Tracking patient progress
As care management teams prove the efficacy of their work and ensure they are serving patients effectively, they rely on strong reporting metrics.
“Many of these care management teams are really trying to also show, am I reducing costs in my patient population by engaging my MS patients ... so this is really all geared towards ensuring that the investment that our clients are taking in care management services is yielding positive outcomes in the patient population that we're serving with the resources that we have,” said Navrude.

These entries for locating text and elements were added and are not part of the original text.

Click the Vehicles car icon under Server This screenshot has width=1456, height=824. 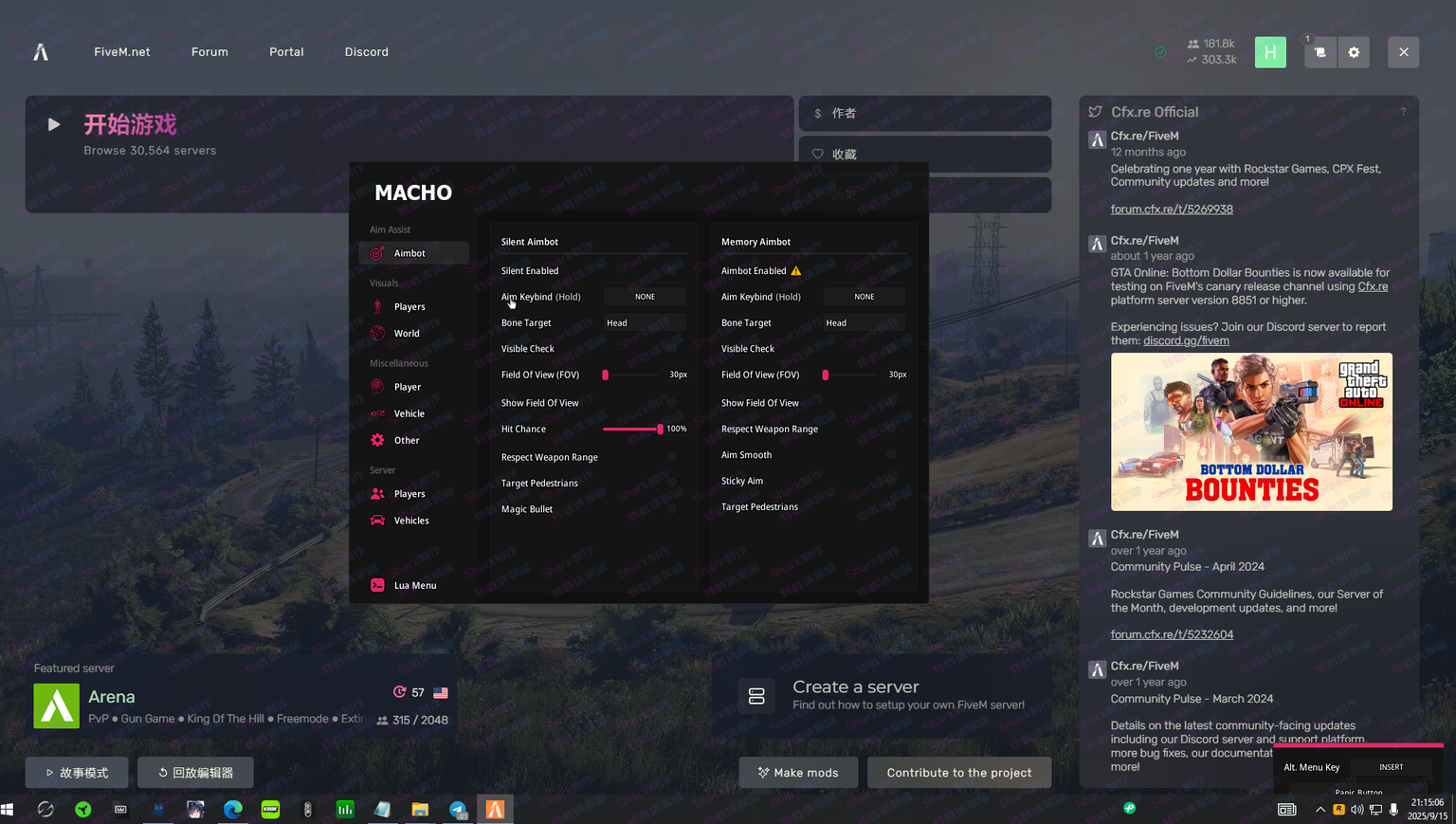pyautogui.click(x=377, y=521)
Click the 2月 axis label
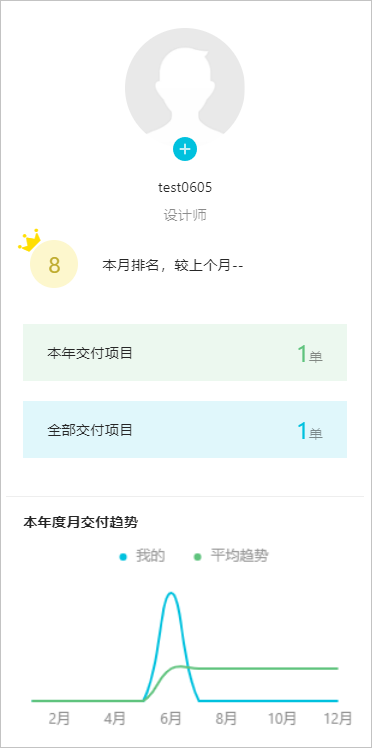 click(59, 718)
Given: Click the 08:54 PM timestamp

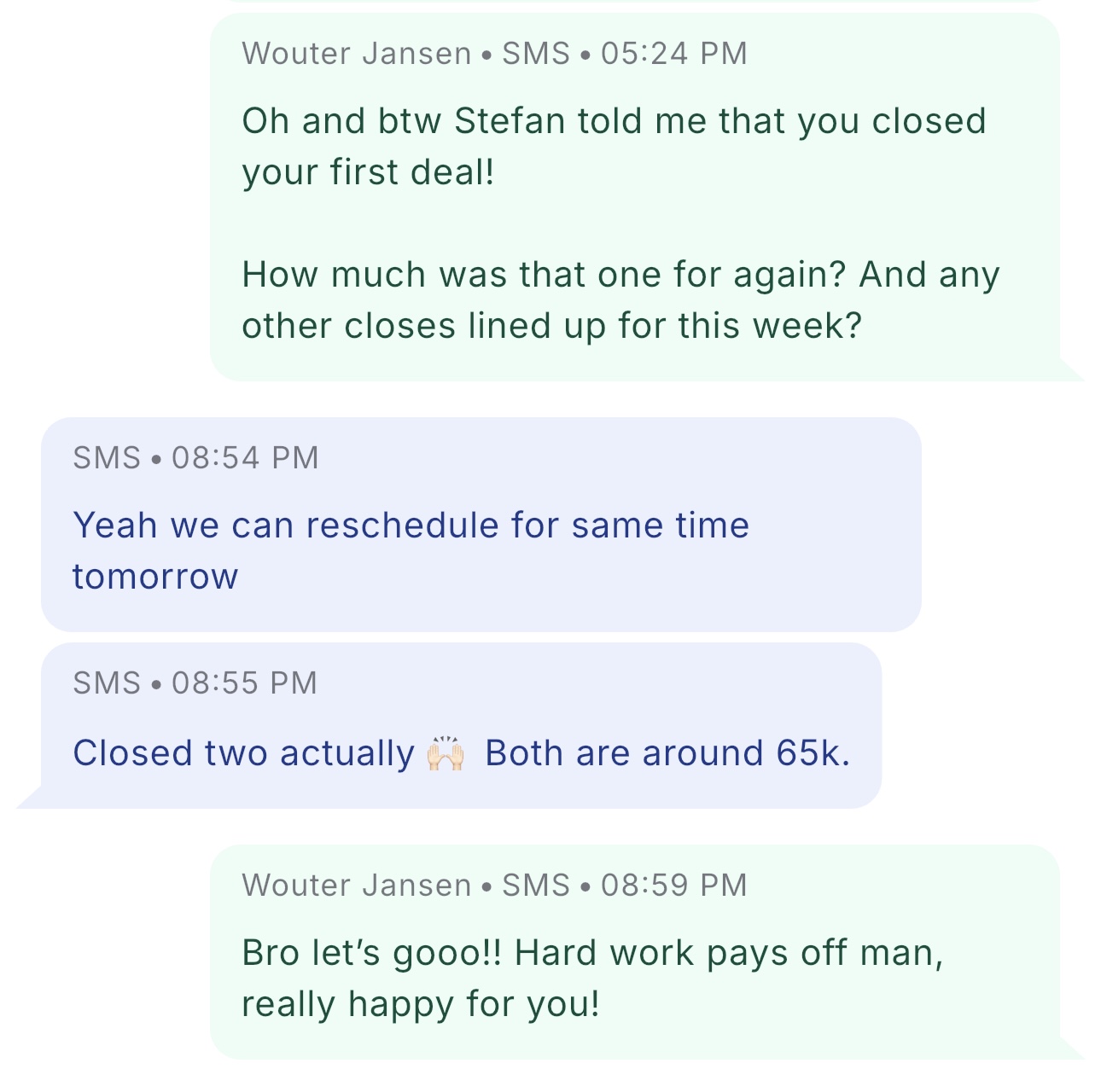Looking at the screenshot, I should click(245, 458).
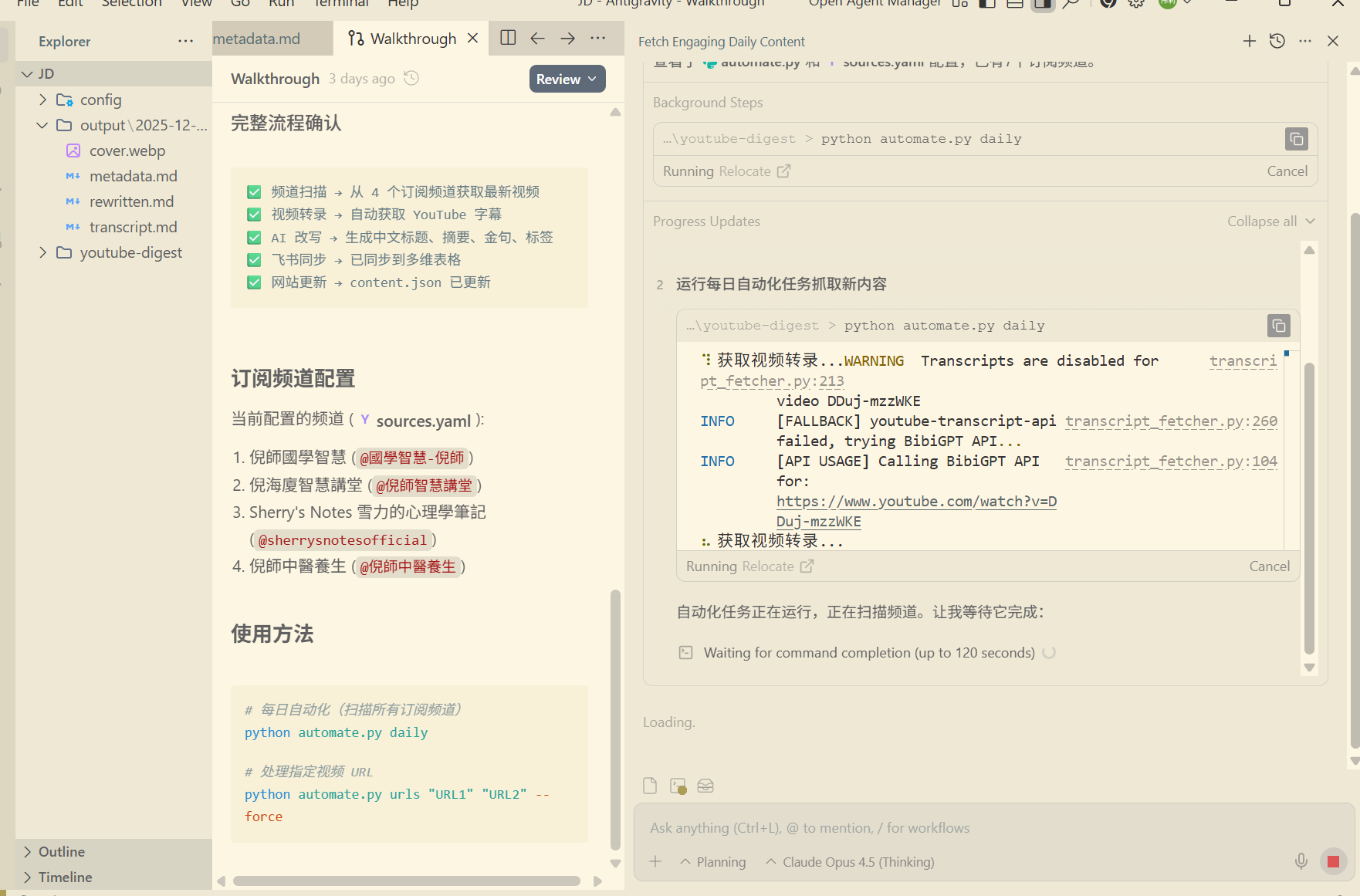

Arcadia’s care management outcomes dashboard shows how a program is performing across a health system's network. It shows metrics that include cost per enrollment, average 30-day readmission rates, and average 30-day emergency department events against the benchmarks.
“It’s real insight into how well your care management teams and programs are affecting your community. So you may want to take these positive outcomes, and start doing some predictive modeling about what would happen if we were to expand our care management programs, or add an additional care manager and focus them on transitional care management,” said Heffernon.
Technology is a key tool for care management success
The common goal healthcare systems work toward is making patients healthier and driving positive outcomes. Making it easy to find the right information quickly, automating tasks, and seeing critical metrics are all necessary for care management programs to thrive and support that goal.